Gluten Free Pumpkin and Vanilla Muffins

These beautiful moist muffins freeze super well, so make two batches and freeze em for later. *Note I omitted the oil in my second batch while creating these and I really didn't notice a difference, the virgin coconut oil is beneficial to your body, but if you do not want to add it, it's not necessary.
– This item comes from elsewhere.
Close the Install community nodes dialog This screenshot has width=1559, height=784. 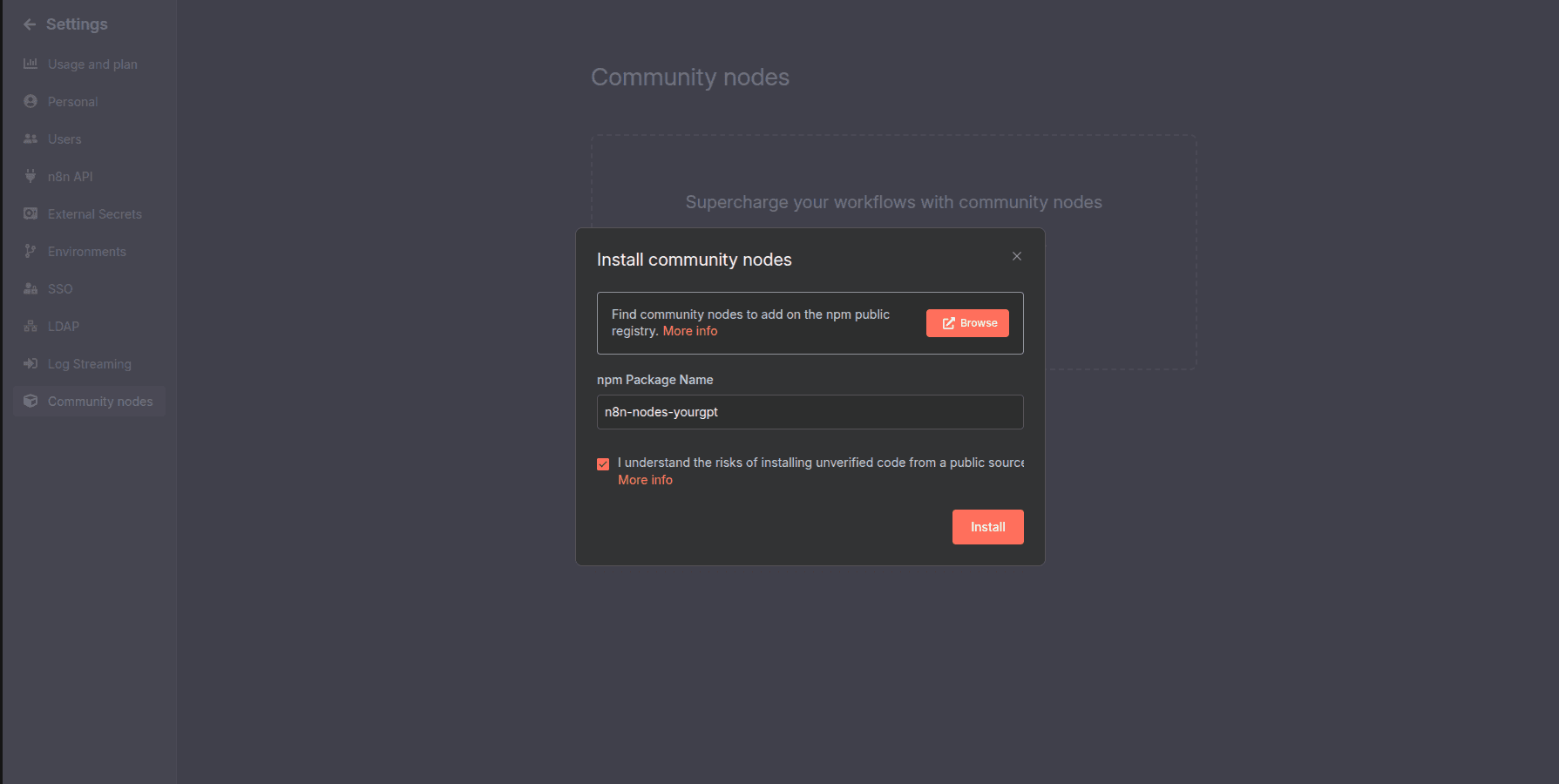click(1016, 256)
The pumpkin and mashed banana keep it real moist! 
These are not low carb but they are gluten free.

1 ¼ cup brown rice flour
¼ cup arrowroot flour
1 teaspoon true cinnamon (ceylon cinnamon)
½ teaspoon nutmeg
½ teaspoon sea salt
1 tablespoon baking powder (aluminum free)
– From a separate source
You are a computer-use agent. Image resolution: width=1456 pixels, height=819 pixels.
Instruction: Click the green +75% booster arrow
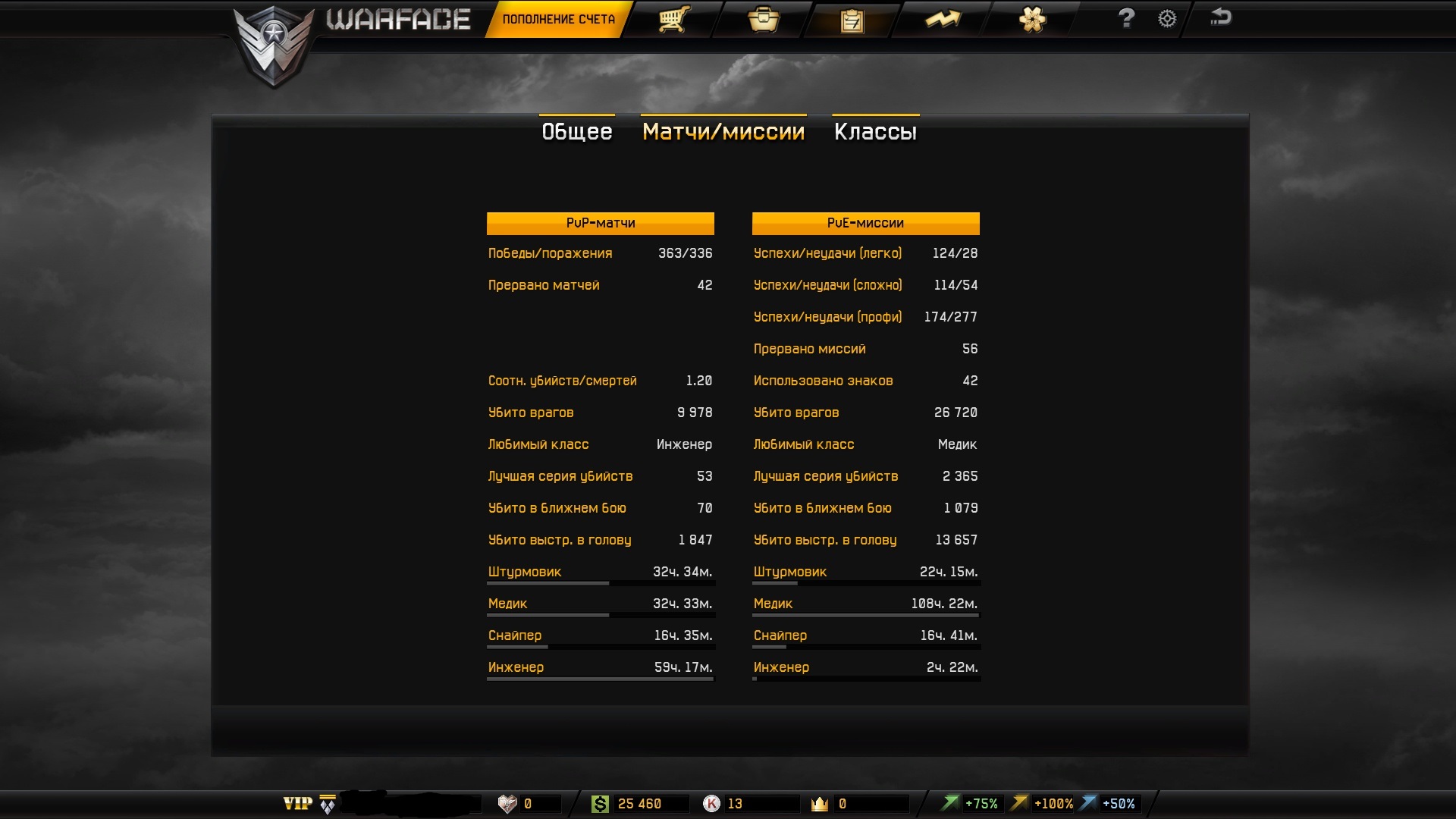[x=950, y=802]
1 teaspoon baking soda (aluminum free)
1 cup canned organic pumpkin
½ cup almond milk
1 egg
2 teaspoons vanilla extract or the caviar from 1 vanilla bean
2 ripe bananas (mashed)
2-3 tablespoons organic virgin coconut oil * See note above
¼ cup raw, local honey

Method
Combine wet ingredients in one bowl with bananas and pumpkin and combine dry ingredients in another bowl. Add the wet ingredients to the bowl of dry ingredients and stir together just until combined. Bake 350 degrees Fahrenheit for 20-25 minutes. Check with a wooden skewer, with all gluten free muffins, they are best reheated after the first day.